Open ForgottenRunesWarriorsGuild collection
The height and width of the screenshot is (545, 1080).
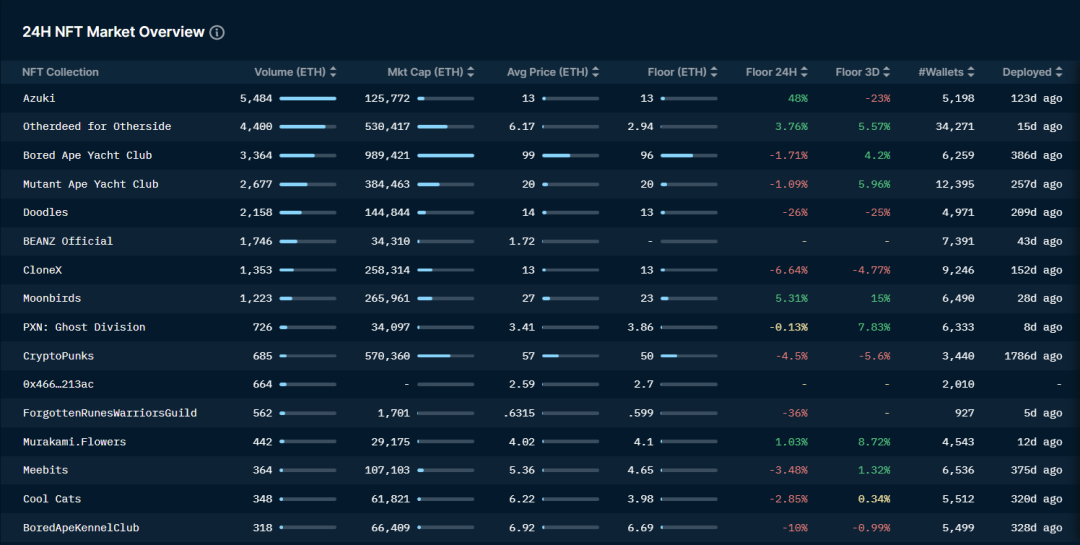110,413
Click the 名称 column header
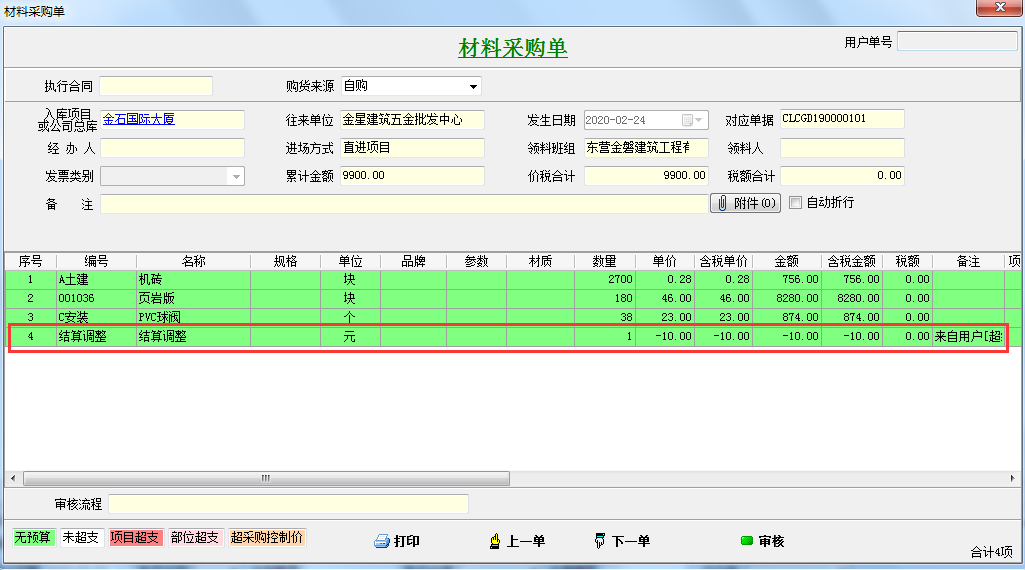1025x570 pixels. click(193, 262)
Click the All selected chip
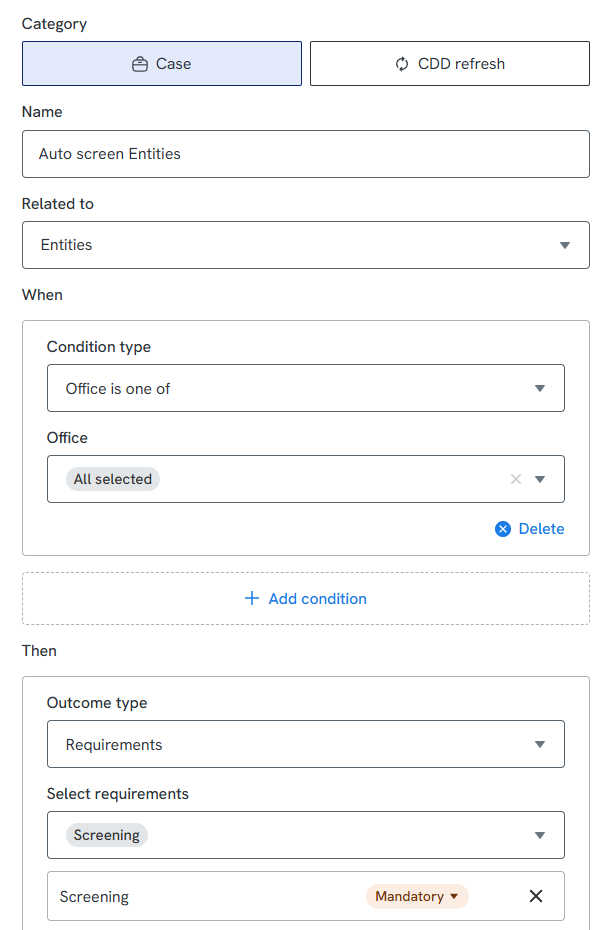Image resolution: width=600 pixels, height=930 pixels. [113, 479]
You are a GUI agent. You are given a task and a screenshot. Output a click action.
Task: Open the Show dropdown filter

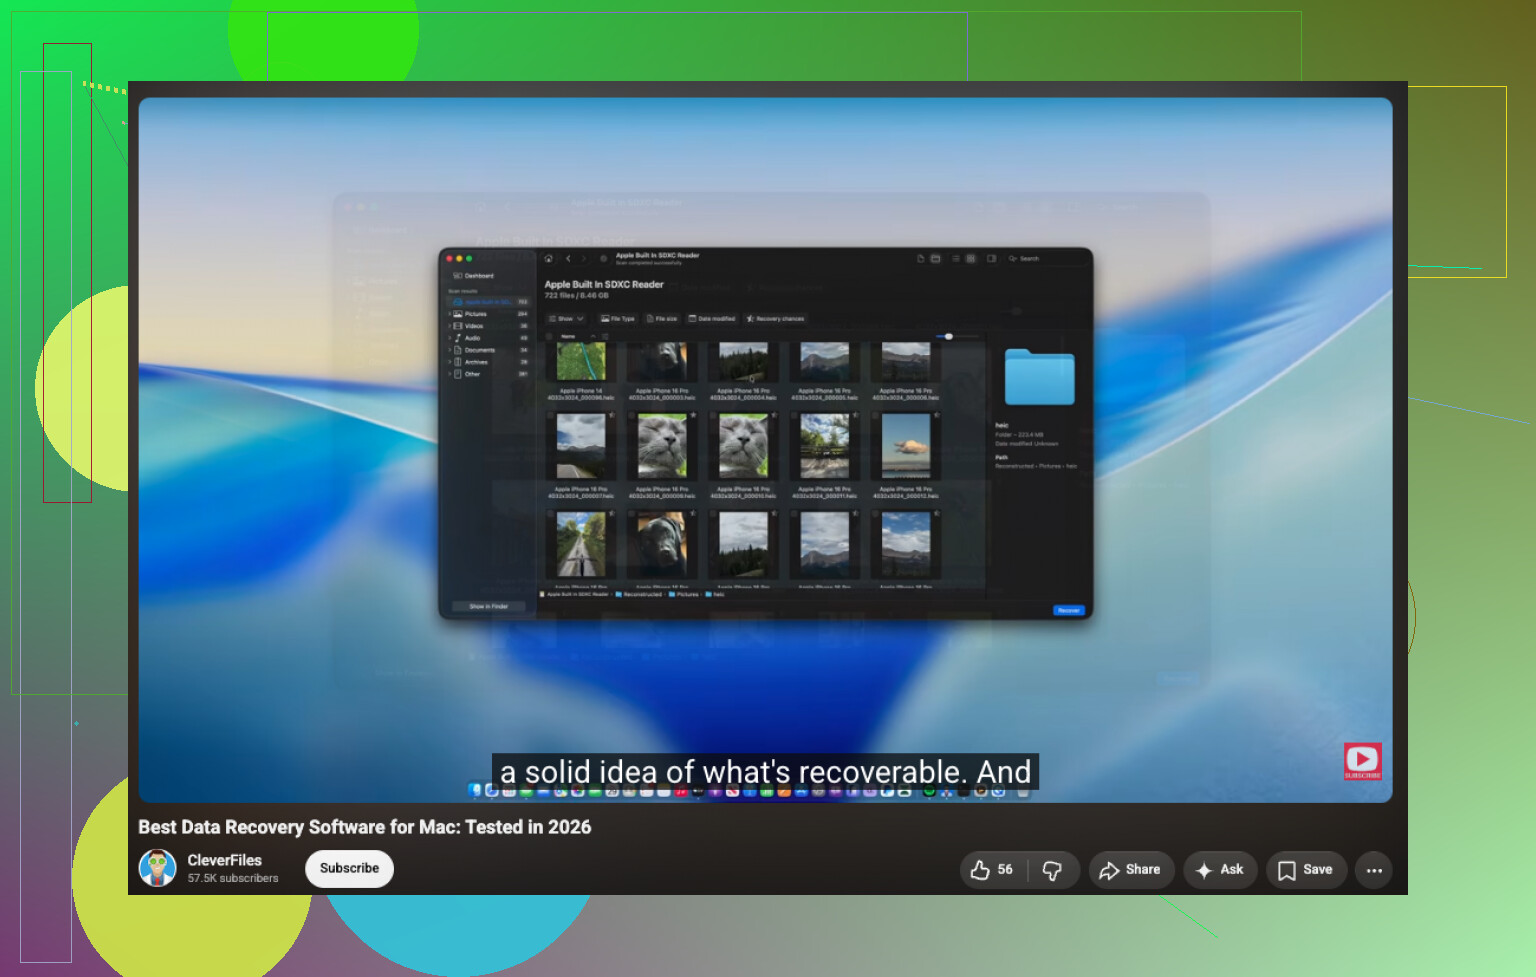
--------------------------------
Print every one of the rows above word for word, leaving out the pictures.

RESPONSE BELOW =
Open ForgottenRunesWarriorsGuild collection
The height and width of the screenshot is (545, 1080).
110,413
Click the 名称 column header
1025x570 pixels. click(193, 262)
Click the All selected chip
Image resolution: width=600 pixels, height=930 pixels. [113, 479]
You are a GUI agent. You are given a task and a screenshot. Output a click action.
Task: Open the Show dropdown filter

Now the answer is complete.